Although this release is about a year old, it is still timely enough, considering the recent death of Ornette Coleman, one of the most recognizable names in the free jazz movement. But this band and their work admittedly owes more to Ronald Shannon Jackson than Coleman, although Jackson appeared on a couple of mid-70's Coleman releases. Then again, Jackson collaborated with so many musicians in modern jazz and free jazz that it would be easier to say who he didn't play with than who he did. The band's name - Street Priest, and release title - 'More Nasty' can be directly attributed to Ronald Shannon Jackson and the Decodinging Society, being the name of two of their earlier albums from 1981, 'Street priest', and 'Nasty', respectively. There though, the similarity ends, as RSJ and his collaborators exhibited some sort of musicality on most everything they did. Here, there is practically no concession to that.

The group, from Oakland, California, consists of Kristian Aspelin - guitar; Matt Chandler - Bass; Jacob Felix Heule - drums. Chandler also plays with noise/grind/metal/power electronic outfit Burmese, and Jacob Felix Heule is in Ettrick, a free jazz/black metal duo with Jay Korber. Asperlin has performed and/or recorded with artists such as Damon Smith, Kyle Bruckmann, Joe Morris, Scott Looney, Weasel Walter, Jerome Bryerton, Paul Hartsaw, Marco Eneidi, Ralph Carney, Henry Kaiser, Moe! Staiano, and Phillip Greenlief. Out of the three, Asperlin is the likely candidate for being most out there on the fringe, and on 'More Nasty' it certainly shows. The release consists of four tracks - "Turk", "Taylor", Sixth", and "Market", all named after streets in San Francisco. Things start off slightly discretely on "Turk", with plinks, plunks, ticks, taps, creaks, swishes, etc., as the musicians feel their way into each others' territory. It isn't long though before it begins to get frenetic. Asperlin coaxes his guitar into sounding like squabbling hens while the Chandler and Heule's rhythm (or more accurately, arrythm) section supports, contorts and cavorts with a battery and barrage of bass and percussive noise. Kristian is all over his axe in ways Les Paul never dreamed of, and you could easily imagine the sound of a dozen other animals emanating from it than mere chickens. He's well versed in the use of feedback too, and incorporates it liberally. "Taylor" begins with Heule's erratic drum taps, hits, and cymbal zizzes, while Asperlin imitates insects on guitar, and I think Chandler contributes some bass electronic hum.
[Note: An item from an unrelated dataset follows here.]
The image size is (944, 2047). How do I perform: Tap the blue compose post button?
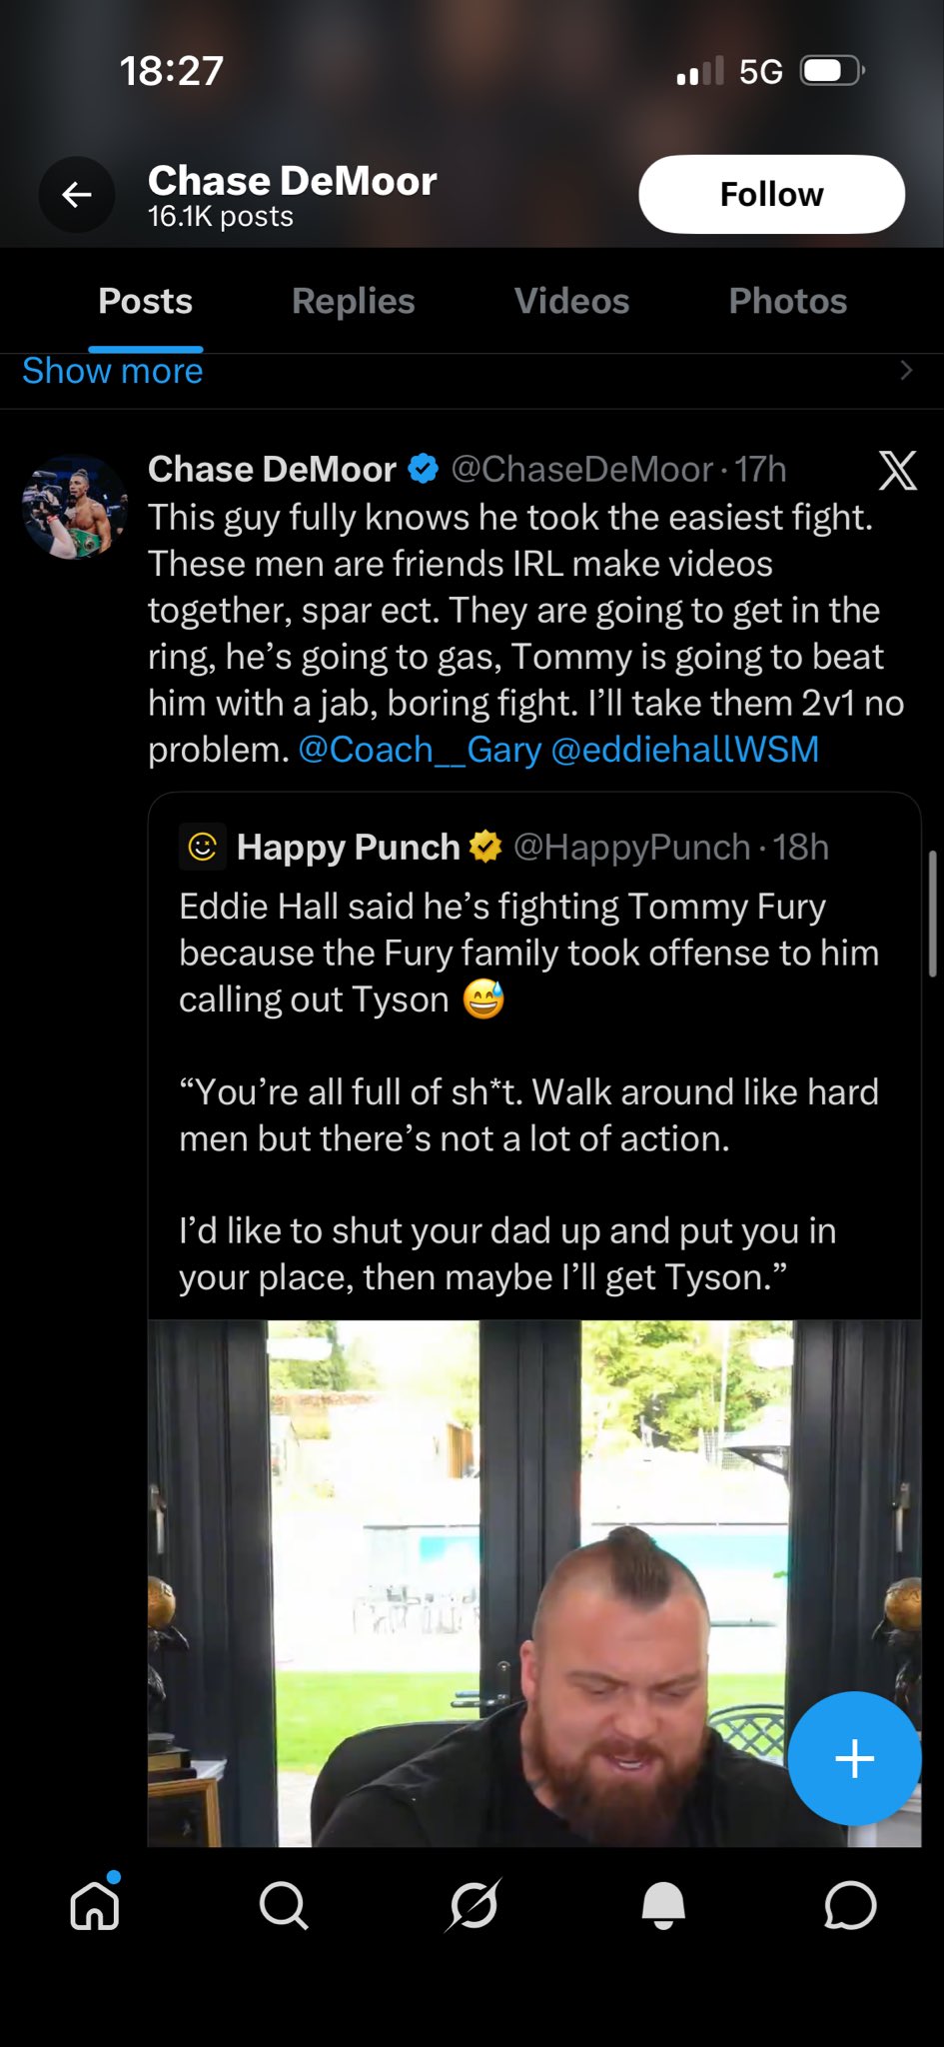coord(854,1758)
Then ear-piercing feedback is let loose, strings scrape, and metallic plunks, more feedback, noise barrage, and...whatever. By this time the feedback has really put me off this, although Heule does some snazzy drum soloing towards the end.
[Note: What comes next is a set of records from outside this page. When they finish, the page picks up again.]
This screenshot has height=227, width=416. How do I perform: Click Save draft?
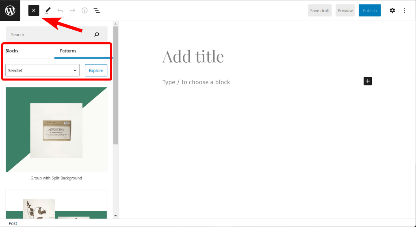[320, 11]
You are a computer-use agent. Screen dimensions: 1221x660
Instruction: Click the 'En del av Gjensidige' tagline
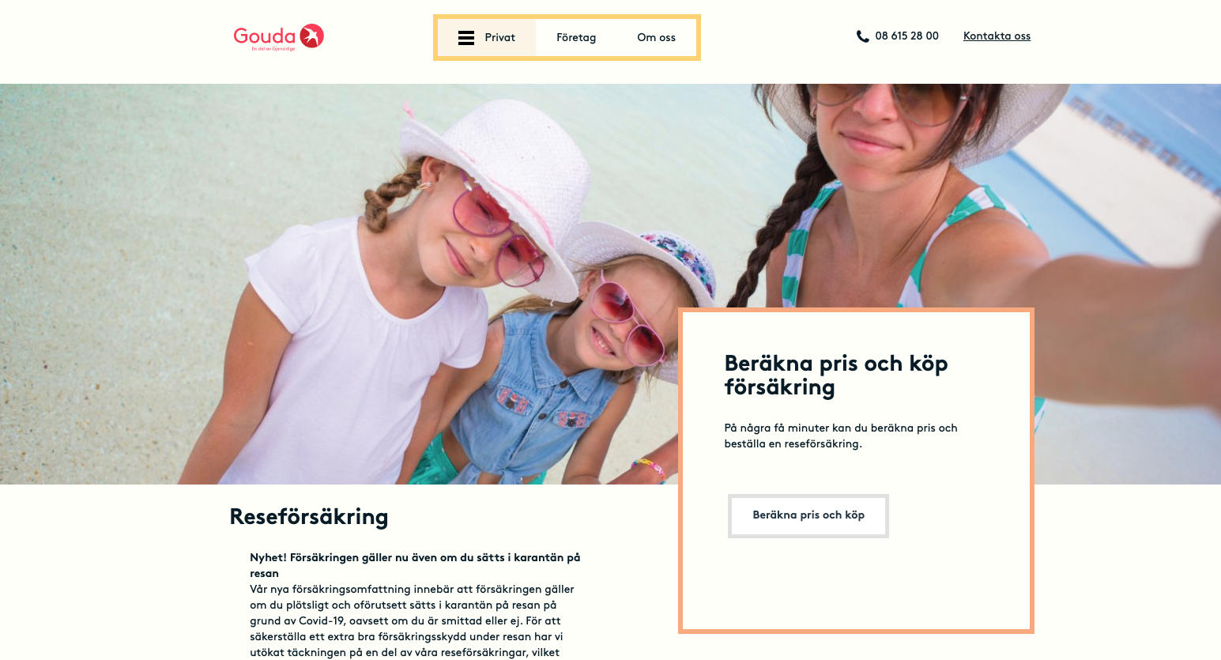[x=273, y=49]
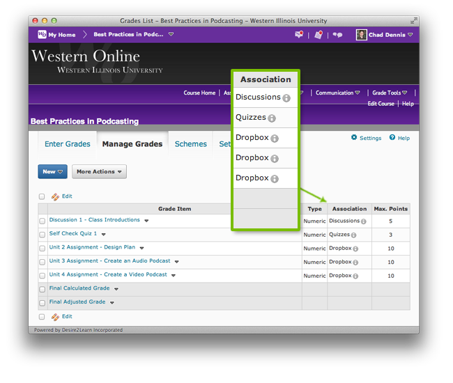Image resolution: width=453 pixels, height=383 pixels.
Task: Switch to the Enter Grades tab
Action: [68, 144]
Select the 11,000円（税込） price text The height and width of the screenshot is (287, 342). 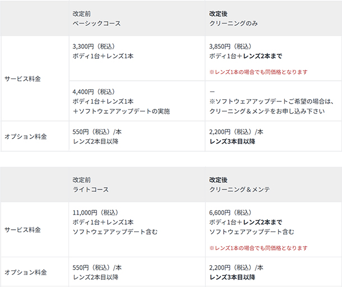[x=95, y=212]
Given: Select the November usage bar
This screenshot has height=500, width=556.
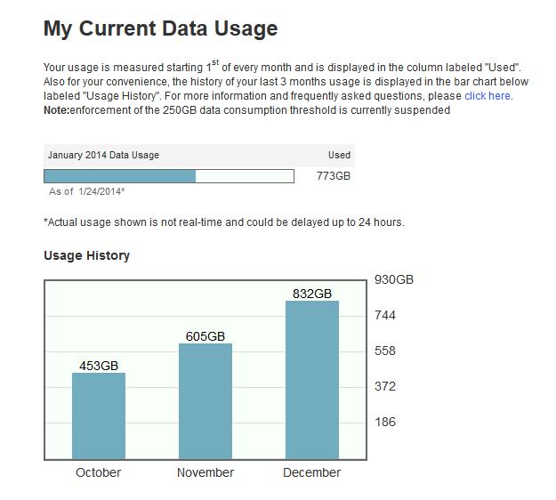Looking at the screenshot, I should 205,401.
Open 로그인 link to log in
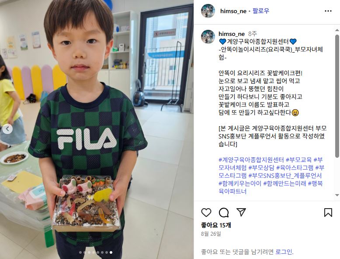The width and height of the screenshot is (340, 259). [x=284, y=252]
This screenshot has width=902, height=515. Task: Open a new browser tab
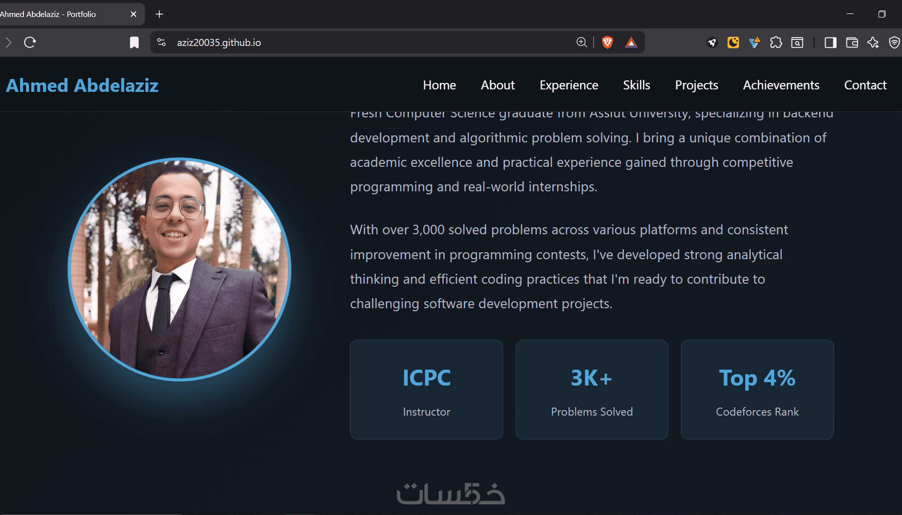tap(159, 14)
"Sixth" is almost ambient noise in a way. String scraping that sounds like a motorboat, snoring, creaking door, sprinkled with bass and guitar harmonics. The touch here is much lighter than it has been previously all the way around, and so far, the most tolerable track. "Market jars you back into what these guys are really all about though- improvisational noise. Beginning with a clatter and cacophony from all players by their instruments, this piece rolls along with all the subtlety of road paving equipment. Perhaps a road paver is a good deal more controlled though as the chaos of everyone doing their own thing at once throws everything into abject confusion. There is a point where Asperlin actually begins riffing with notes on his guitar instead of just making noise creating some intense lead work while Chandler's bass rumbles some support from below, but Heule is still all over his drumkit. Things do calm down a bit following that, in the seething undercurrent of the tumult. Truth be told, there are some interesting sounds that emerge just before the conclusion of the piece, but I still wonder, what is the point? Perhaps I'm missing something here, but I don't think so. I just must be one of those people who needs a root of form and content (at least as a jumping-off point) based in something even marginally familiar in order to appreciate the extrapolation. Ronald Shannon Jackson knew that and had it down to a tee. Not so here. The inaccessibility of 'More Nasty' is bound to put off those looking for something more than just improvised noise, and as long as Street Priest continues in this direction, their audience will be very, very, very small.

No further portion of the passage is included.